TASK TO CARRY OUT: The records are to be copied in their entirety, exactly as given.

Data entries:
BEGIN
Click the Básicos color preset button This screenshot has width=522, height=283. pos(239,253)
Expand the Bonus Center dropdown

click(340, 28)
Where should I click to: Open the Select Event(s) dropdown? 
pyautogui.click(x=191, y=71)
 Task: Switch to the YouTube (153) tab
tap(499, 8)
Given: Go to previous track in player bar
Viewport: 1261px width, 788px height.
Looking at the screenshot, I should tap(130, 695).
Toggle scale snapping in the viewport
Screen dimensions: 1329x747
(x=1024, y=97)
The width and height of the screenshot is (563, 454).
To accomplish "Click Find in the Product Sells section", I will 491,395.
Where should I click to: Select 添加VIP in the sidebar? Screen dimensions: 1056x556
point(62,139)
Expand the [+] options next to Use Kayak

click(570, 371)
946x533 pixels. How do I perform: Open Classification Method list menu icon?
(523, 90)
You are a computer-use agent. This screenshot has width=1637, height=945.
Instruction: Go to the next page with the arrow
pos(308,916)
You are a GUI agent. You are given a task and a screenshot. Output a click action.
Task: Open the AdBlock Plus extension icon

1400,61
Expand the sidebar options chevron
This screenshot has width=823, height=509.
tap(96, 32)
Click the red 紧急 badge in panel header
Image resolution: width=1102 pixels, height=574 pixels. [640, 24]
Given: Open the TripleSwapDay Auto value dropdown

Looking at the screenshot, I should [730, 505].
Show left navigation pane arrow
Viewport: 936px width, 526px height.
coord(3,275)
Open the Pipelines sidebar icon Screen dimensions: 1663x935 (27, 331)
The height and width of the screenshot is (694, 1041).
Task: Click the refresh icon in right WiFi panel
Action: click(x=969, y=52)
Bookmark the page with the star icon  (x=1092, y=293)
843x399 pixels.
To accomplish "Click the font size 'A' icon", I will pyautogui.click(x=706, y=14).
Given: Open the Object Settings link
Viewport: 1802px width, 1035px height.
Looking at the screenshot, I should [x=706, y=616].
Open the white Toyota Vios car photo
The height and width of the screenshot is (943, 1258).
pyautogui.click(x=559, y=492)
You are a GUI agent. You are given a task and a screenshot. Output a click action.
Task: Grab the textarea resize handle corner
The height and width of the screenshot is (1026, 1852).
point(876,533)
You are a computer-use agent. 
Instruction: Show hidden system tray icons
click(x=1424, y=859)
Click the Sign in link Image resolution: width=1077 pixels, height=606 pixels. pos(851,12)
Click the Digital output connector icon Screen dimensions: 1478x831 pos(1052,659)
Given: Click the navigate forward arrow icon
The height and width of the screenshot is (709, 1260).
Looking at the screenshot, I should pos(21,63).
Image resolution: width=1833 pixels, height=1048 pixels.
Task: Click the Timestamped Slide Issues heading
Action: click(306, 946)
END
RESULT FOR THIS EXERCISE:
Click the Básicos color preset button This screenshot has width=522, height=283. pos(239,253)
Expand the Bonus Center dropdown

click(340, 28)
Where should I click to: Open the Select Event(s) dropdown? 
pyautogui.click(x=191, y=71)
 Task: Switch to the YouTube (153) tab
tap(499, 8)
Given: Go to previous track in player bar
Viewport: 1261px width, 788px height.
Looking at the screenshot, I should tap(130, 695).
Toggle scale snapping in the viewport
Screen dimensions: 1329x747
(x=1024, y=97)
The width and height of the screenshot is (563, 454).
To accomplish "Click Find in the Product Sells section", I will 491,395.
Where should I click to: Select 添加VIP in the sidebar? Screen dimensions: 1056x556
point(62,139)
Expand the [+] options next to Use Kayak

click(570, 371)
946x533 pixels. How do I perform: Open Classification Method list menu icon?
(523, 90)
You are a computer-use agent. This screenshot has width=1637, height=945.
Instruction: Go to the next page with the arrow
pos(308,916)
You are a GUI agent. You are given a task and a screenshot. Output a click action.
Task: Open the AdBlock Plus extension icon

1400,61
Expand the sidebar options chevron
This screenshot has width=823, height=509.
tap(96, 32)
Click the red 紧急 badge in panel header
Image resolution: width=1102 pixels, height=574 pixels. [640, 24]
Given: Open the TripleSwapDay Auto value dropdown

Looking at the screenshot, I should [730, 505].
Show left navigation pane arrow
Viewport: 936px width, 526px height.
coord(3,275)
Open the Pipelines sidebar icon Screen dimensions: 1663x935 (27, 331)
The height and width of the screenshot is (694, 1041).
Task: Click the refresh icon in right WiFi panel
Action: click(x=969, y=52)
Bookmark the page with the star icon  (x=1092, y=293)
843x399 pixels.
To accomplish "Click the font size 'A' icon", I will pyautogui.click(x=706, y=14).
Given: Open the Object Settings link
Viewport: 1802px width, 1035px height.
Looking at the screenshot, I should [x=706, y=616].
Open the white Toyota Vios car photo
The height and width of the screenshot is (943, 1258).
pyautogui.click(x=559, y=492)
You are a GUI agent. You are given a task and a screenshot. Output a click action.
Task: Grab the textarea resize handle corner
The height and width of the screenshot is (1026, 1852).
point(876,533)
You are a computer-use agent. 
Instruction: Show hidden system tray icons
click(x=1424, y=859)
Click the Sign in link Image resolution: width=1077 pixels, height=606 pixels. pos(851,12)
Click the Digital output connector icon Screen dimensions: 1478x831 pos(1052,659)
Given: Click the navigate forward arrow icon
The height and width of the screenshot is (709, 1260).
Looking at the screenshot, I should pos(21,63).
Image resolution: width=1833 pixels, height=1048 pixels.
Task: Click the Timestamped Slide Issues heading
Action: click(306, 946)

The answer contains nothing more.